The Dartmouth Atlas Project has released a report today that hospital stays in the last six months of life are up, and treating chronic illnesses in the last two months of life uses up about one-third of all Medicare dollars. Despite that, most Americans say they don't want to be hospitalized while they are dying. In a story about the finding, the Associated Press Huffington Post tells the story of a 32-year-old woman who died of a brain tumor whose family says she would have forgone those needless surgeries and treatments had she known she could.
While end-of-life care is certainly the boogeyman that helped fuel the "death panels" nonsense, it is uncomfortable to talk about palliative care and other treatments for the dying in terms of cost-effectiveness. But what this also should punch a hole in is the persistent and annoying theory that Americans are actually actively driving up their own health-care costs by demanding needless treatments despite doctors' advice and threatening to sue if they don't get it. The theory is that if we forced people to pay more out-of-pocket for each procedure, we'd end the all-you-can-eat buffet approach patients take to care.
But what probably happens just as often is that doctors don't communicate well to patients about what is likely, or what they need, or doctors order needless tests because they have the patient in their care anyway and want to be on the safe side. I'm a pretty well-educated person, but if I'm in a doctor's office and I find out something might be wrong with me, I'm going to pretty much do whatever they say and figure out how to pay my share later. I'm not going to haggle, and I'm not going to question whether a test "just to be safe" is the right idea.

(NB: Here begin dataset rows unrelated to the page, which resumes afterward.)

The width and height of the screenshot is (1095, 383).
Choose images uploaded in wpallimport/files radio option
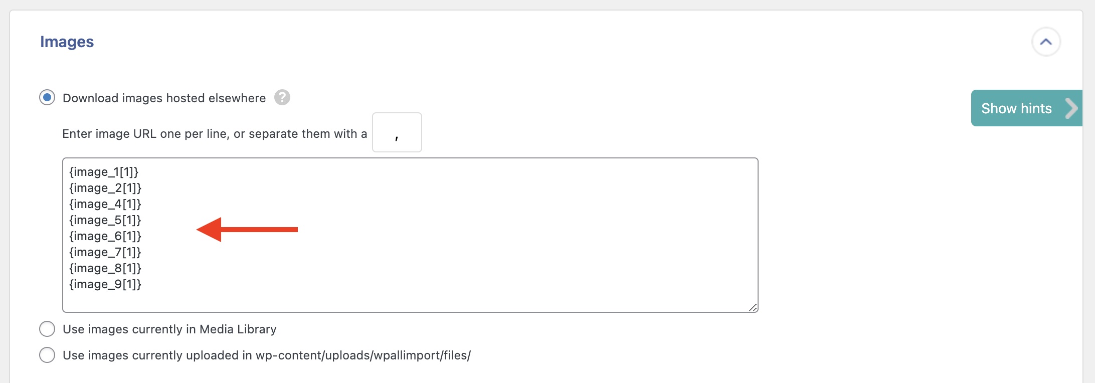[47, 355]
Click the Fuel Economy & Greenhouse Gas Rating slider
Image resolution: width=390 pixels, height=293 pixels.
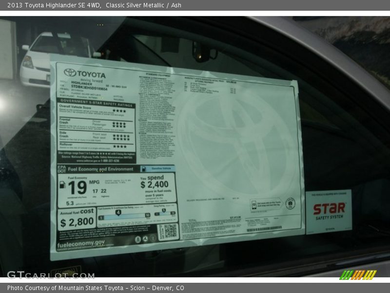[124, 215]
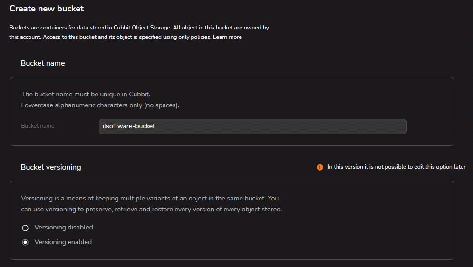This screenshot has height=267, width=473.
Task: Click the versioning explanation paragraph
Action: (x=152, y=204)
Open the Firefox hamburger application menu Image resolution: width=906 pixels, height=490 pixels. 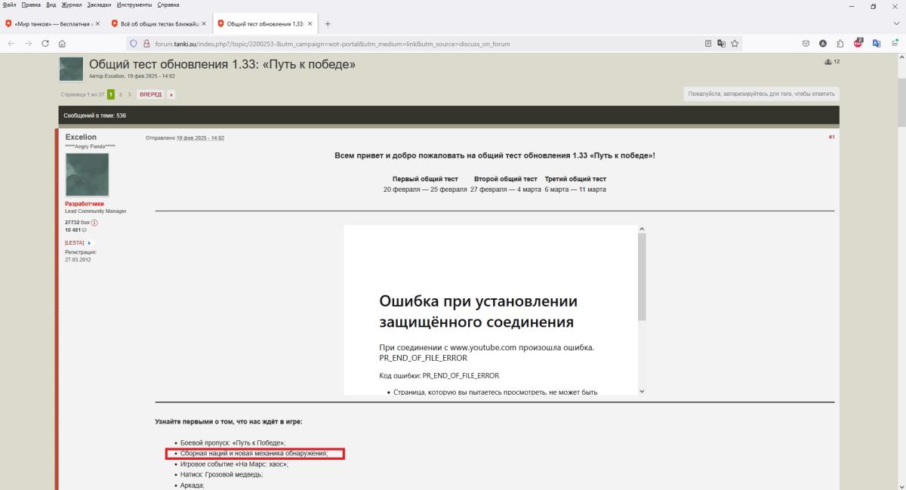894,44
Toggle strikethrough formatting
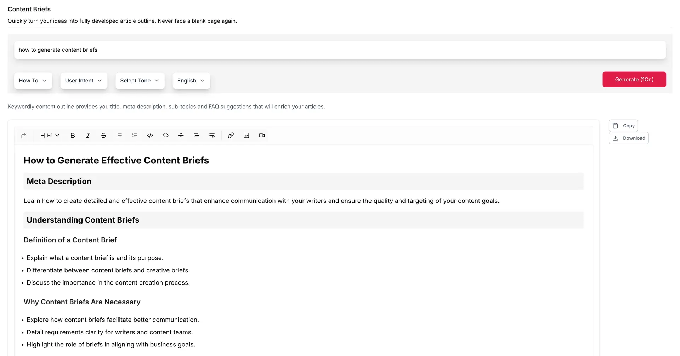This screenshot has width=680, height=356. [103, 136]

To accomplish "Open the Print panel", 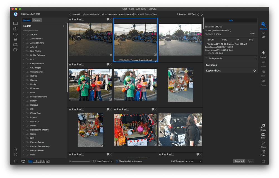I will click(x=263, y=135).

This is one of the reasons health-care costs are so different from other markets. As Matt Yglesias wrote, we demand the care part of health care, and a bargain doesn't sound as good as a bargain on a dining set would be. But also, it involves life or death, and there is a fundamental information asymmetry between the patient and the doctor. This is why the price controls have to come from the people who pay, who can conduct and trust the kinds of studies that tell them what requires intervention and when it's best to let someone let go.
UPDATE: The earlier version of this post misattributed the story, and also said the report was released today when the data is actually older.